Last night, with all my goats nearly hairless, the temperature was supposed to drop to 32 degrees. Yes, that qualifies as winter in these parts! Actually, I'm fairly confident that Fitz and Fly are laughing at all the other goats for suddenly being hairless. I'm sure the other goats laughed at Fitz and Fly when they came here for the same thing. I've put up a fence to keep the little buggers from jumping up on my hay but still providing them access to the stalls in the barn and the shelter in their goat pen so they have several places to snuggle down in the hay and keep warm in the night.
I try not to laugh at the goats but they do look pretty silly. They spend the vast majority of their lives looking like they just got back from the hairdresser with a new perm except for a few days twice a year when they look like concentration camp victims with no hair. It's even hard to recognize them. Their color is different and it looks like they lost a hundred pounds each. In a couple of weeks they will have grown back enough hair to stop looking silly.

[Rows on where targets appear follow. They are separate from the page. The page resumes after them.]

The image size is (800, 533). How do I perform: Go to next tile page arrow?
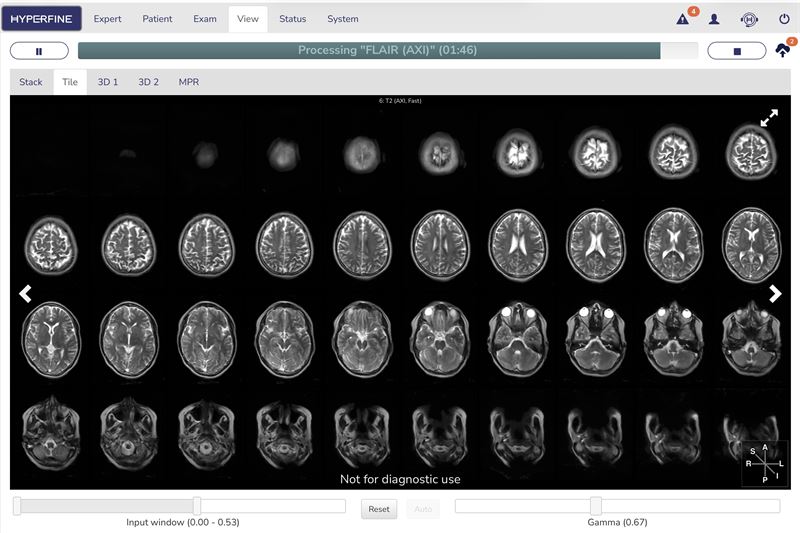(775, 293)
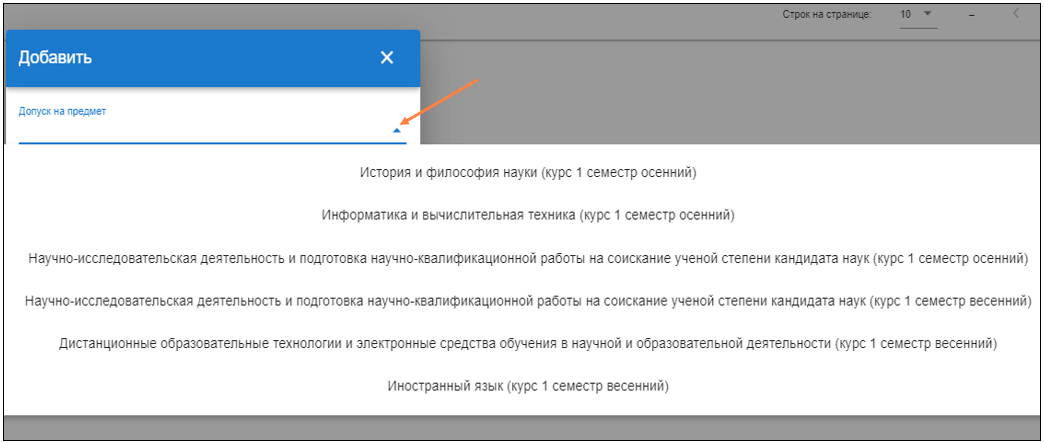Screen dimensions: 1044x442
Task: Collapse the "Допуск на предмет" dropdown arrow
Action: click(x=397, y=130)
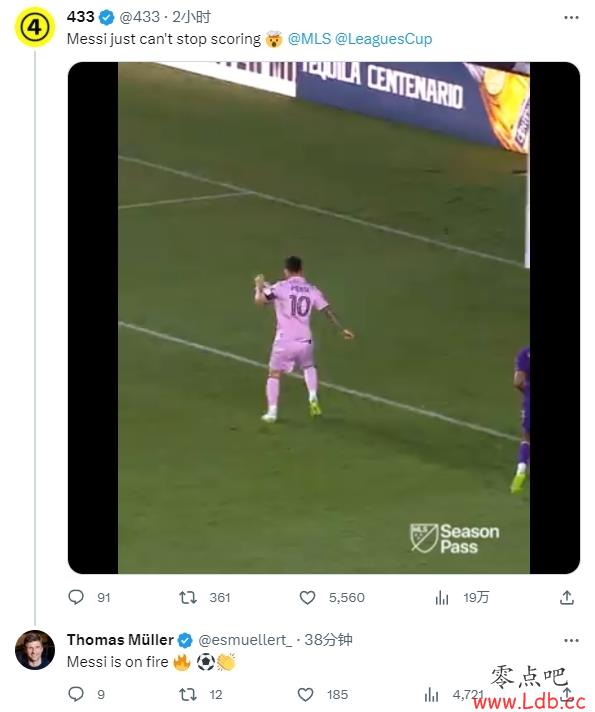Reply to Thomas Müller's comment

tap(76, 694)
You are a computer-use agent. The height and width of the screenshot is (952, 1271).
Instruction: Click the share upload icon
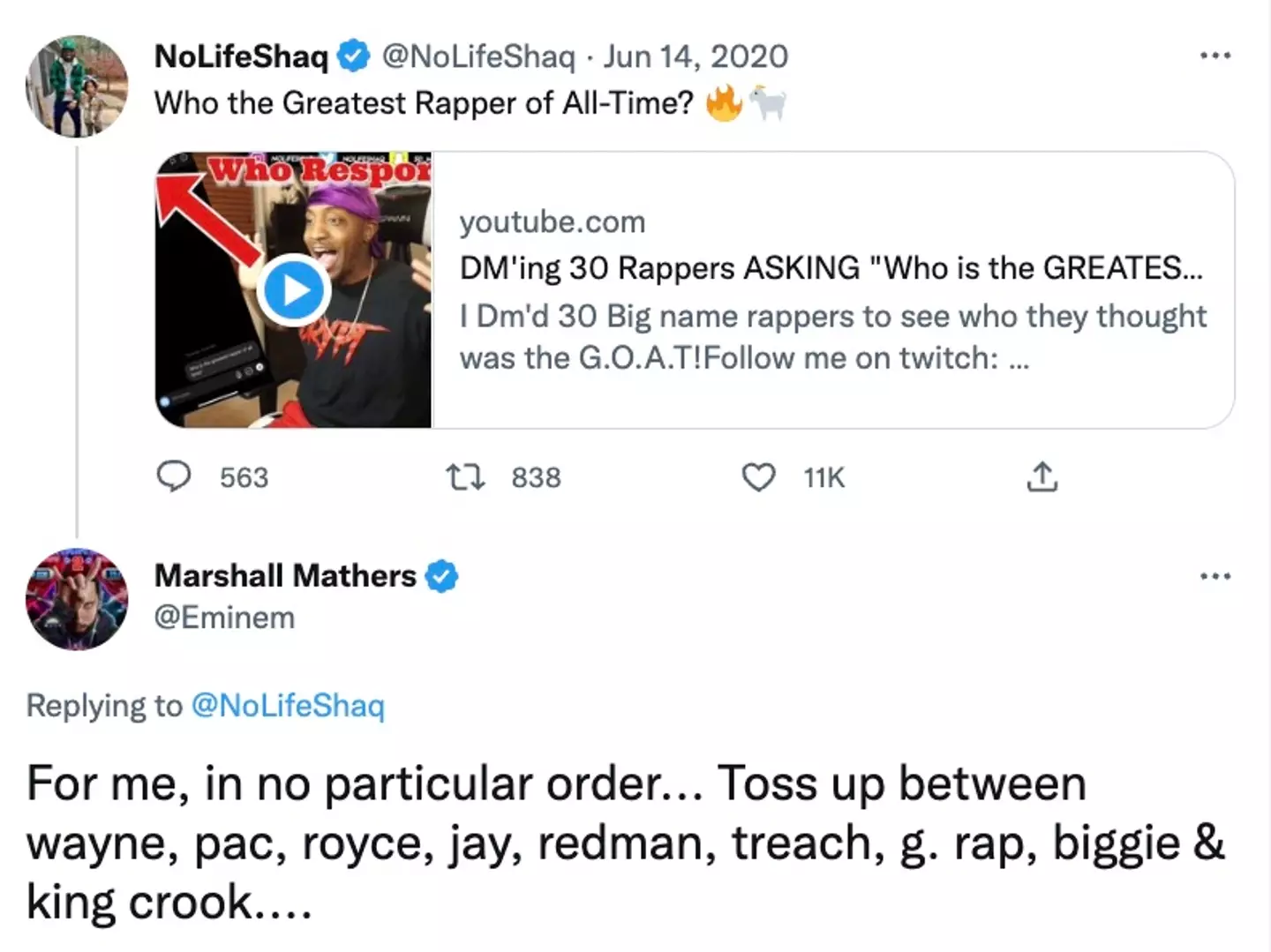(1042, 477)
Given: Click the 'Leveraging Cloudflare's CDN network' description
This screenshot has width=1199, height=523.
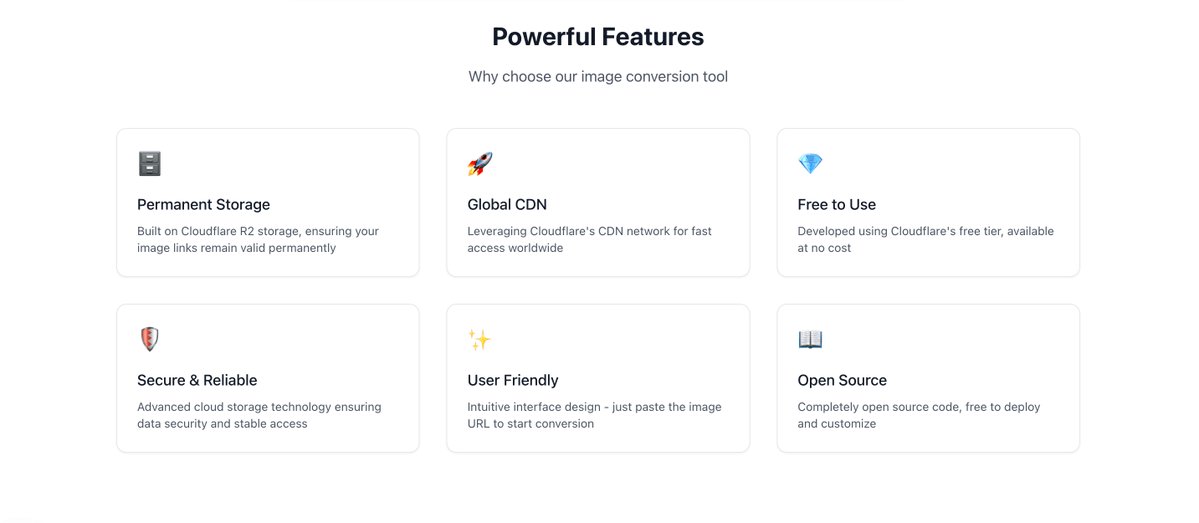Looking at the screenshot, I should (x=590, y=239).
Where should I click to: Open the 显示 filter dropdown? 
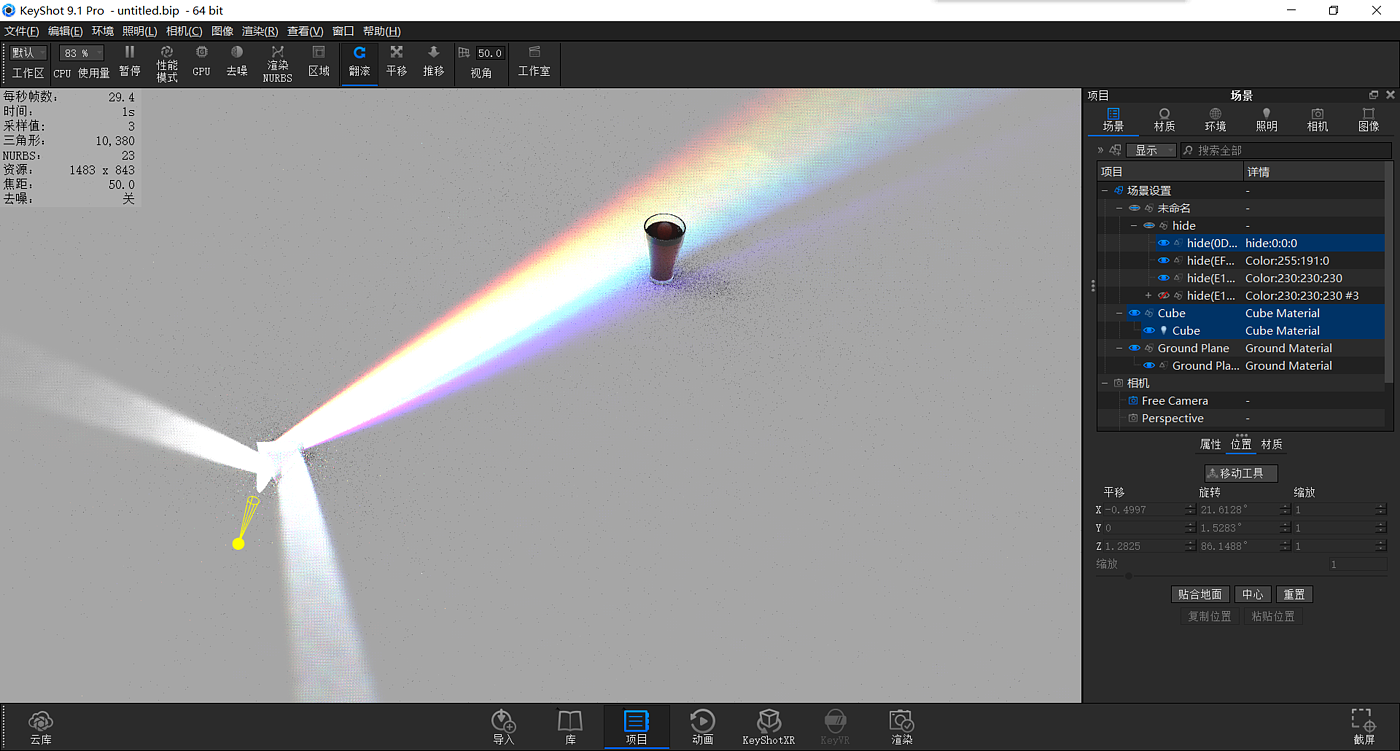click(x=1151, y=150)
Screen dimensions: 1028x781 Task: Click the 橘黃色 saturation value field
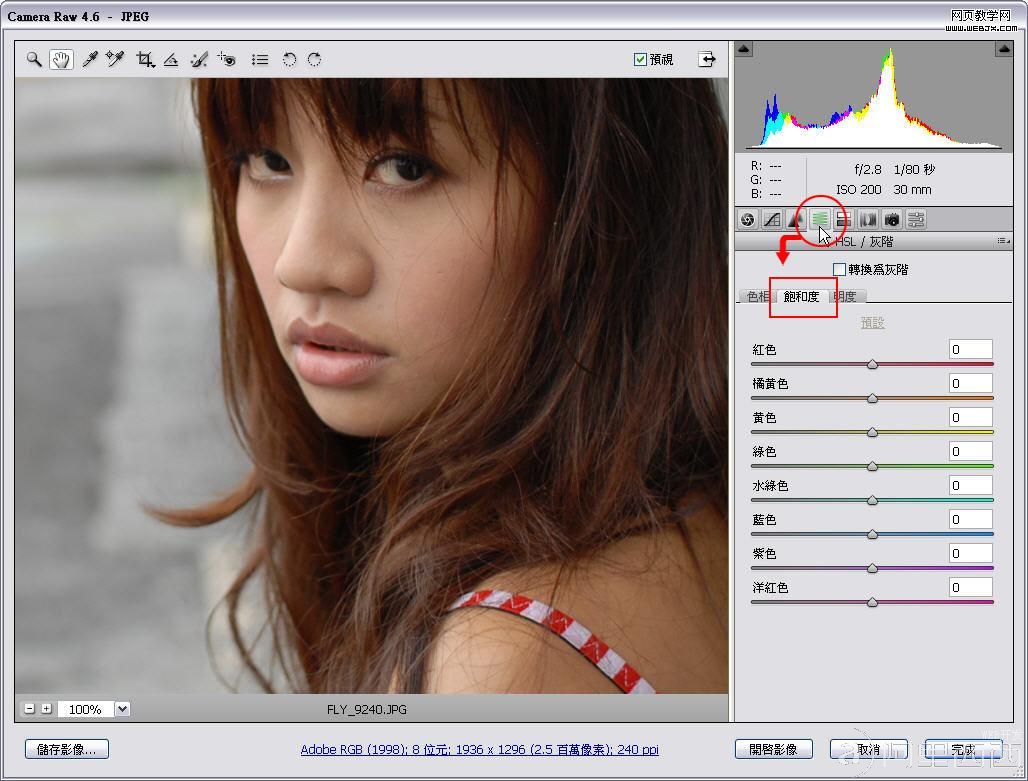970,383
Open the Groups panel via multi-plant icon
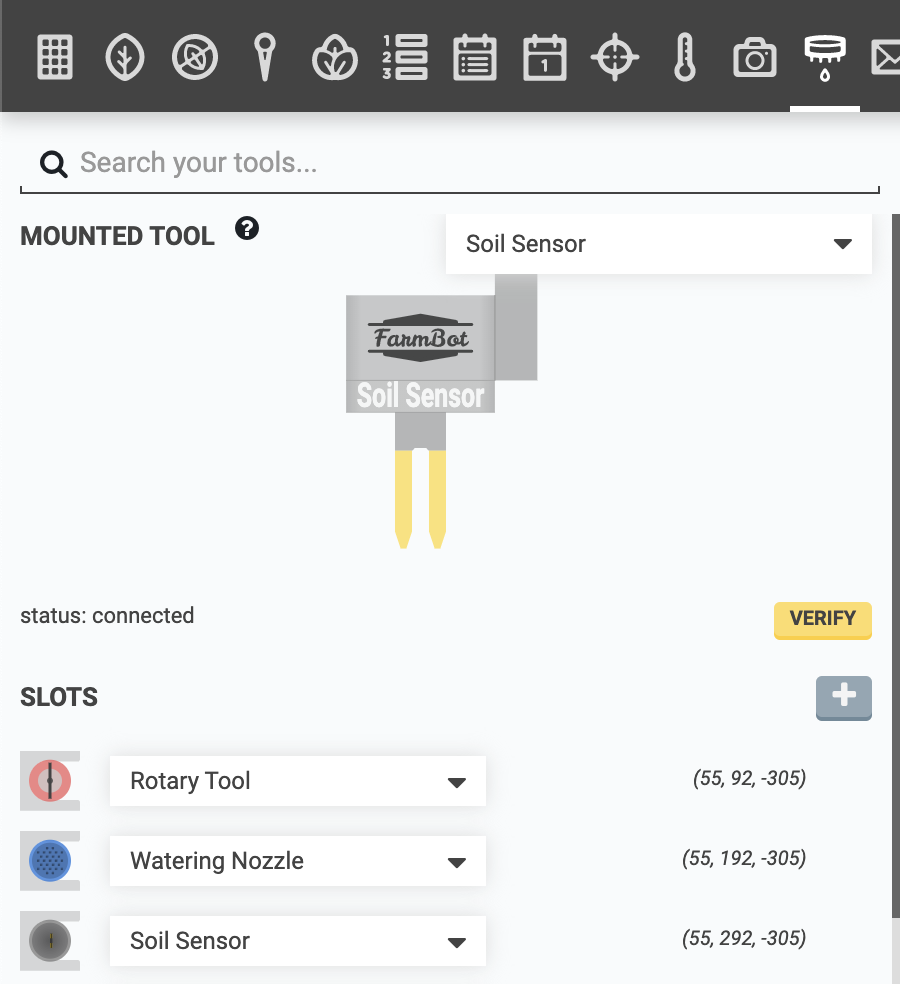Image resolution: width=900 pixels, height=984 pixels. click(334, 57)
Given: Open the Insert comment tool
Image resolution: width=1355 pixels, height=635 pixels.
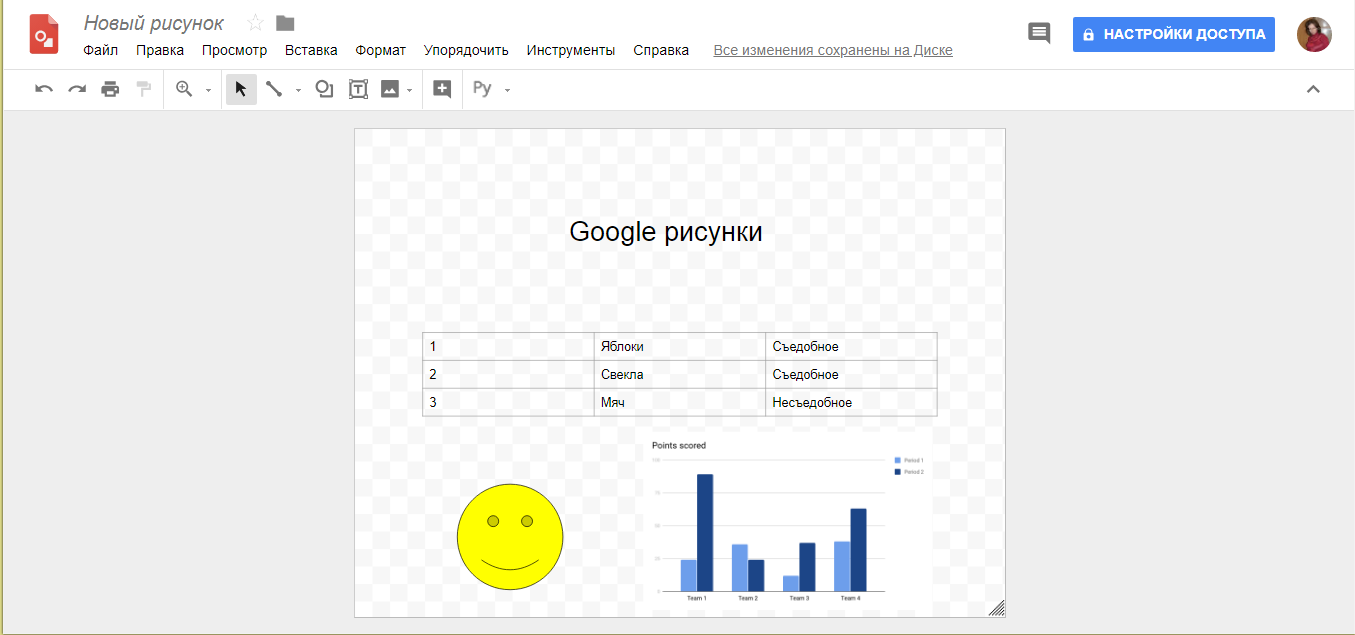Looking at the screenshot, I should 441,89.
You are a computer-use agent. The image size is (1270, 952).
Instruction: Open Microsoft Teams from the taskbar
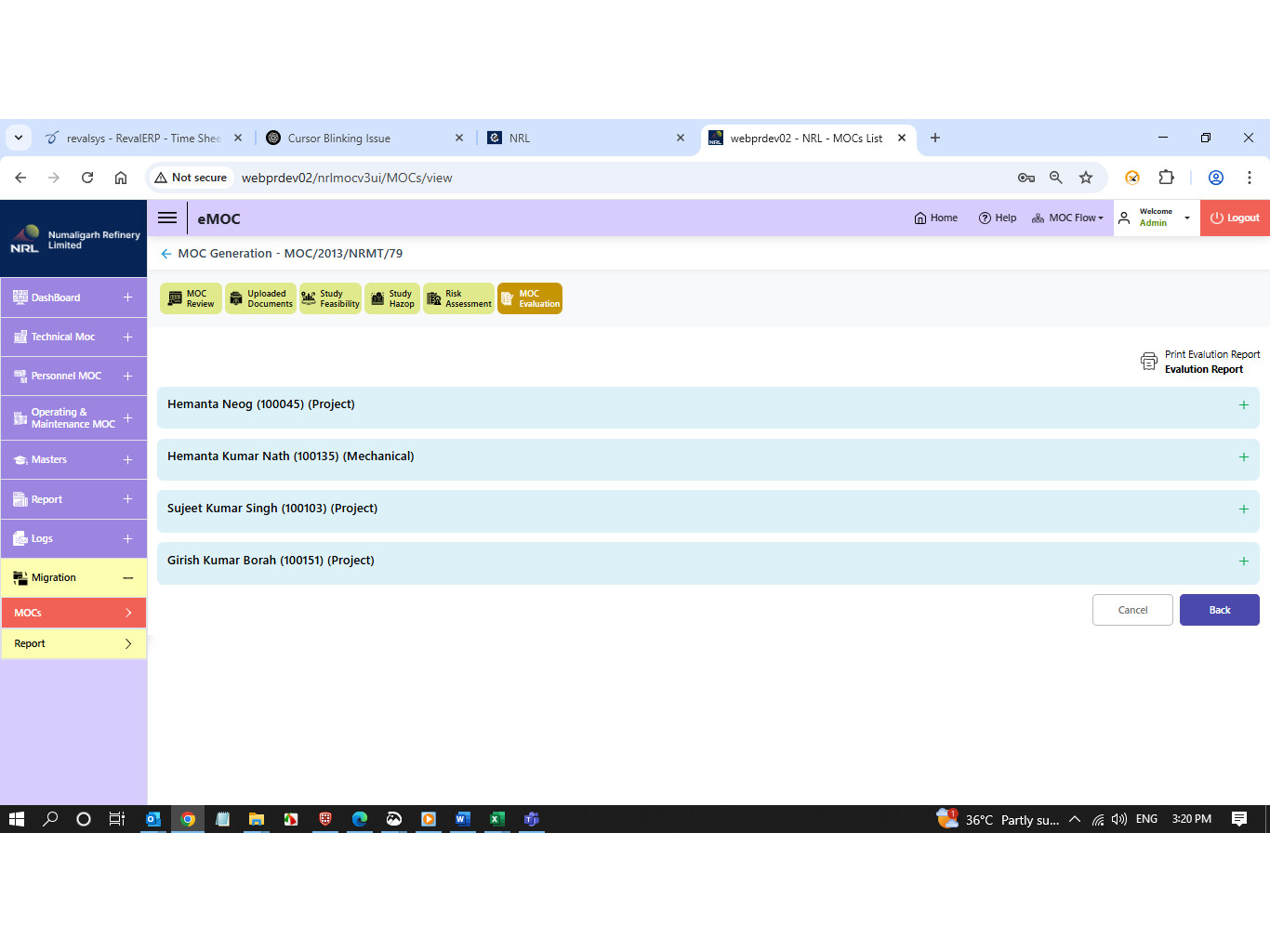532,819
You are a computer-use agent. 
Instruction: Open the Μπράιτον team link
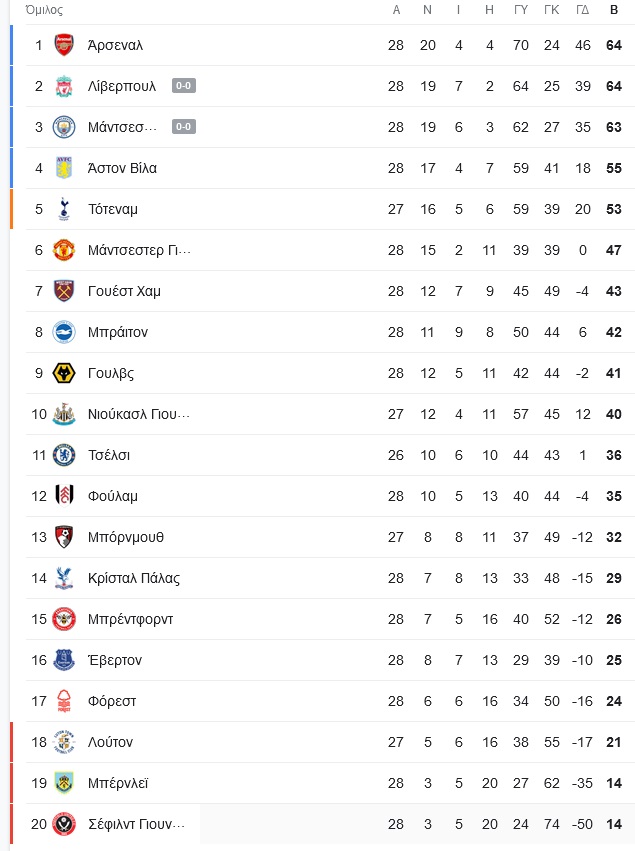tap(118, 332)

While he was shearing, Stephen and I talked about the Wool/Mohair Warehouse in San Angelo. They buy wool and mohair from producers here in Texas. They will only take white, not any of the various colors that are so popular among us small producers. When you take in fiber, they will grade it for a fee and then pay whatever the going rate is for that grade of fiber. I'm thinking about taking in my backlog of white mohair. This does sort of counter the argument that I really need all these goats to keep producing mohair for my use which is a conversation my husband and I have already had. It's not that I wouldn't use all the fiber that I have, it's a matter of forcing myself to sit down and pick all the burrs and grass and other vegetable matter out of the fleeces before they go off to be processed. I think if I could make the backlog go away I might be able to keep up with the fleeces every 6 months when they are sheared. So I'll call the warehouse tomorrow and find out what the rules are, when they are open, etc. We may be making a day trip to San Angelo sometime soon.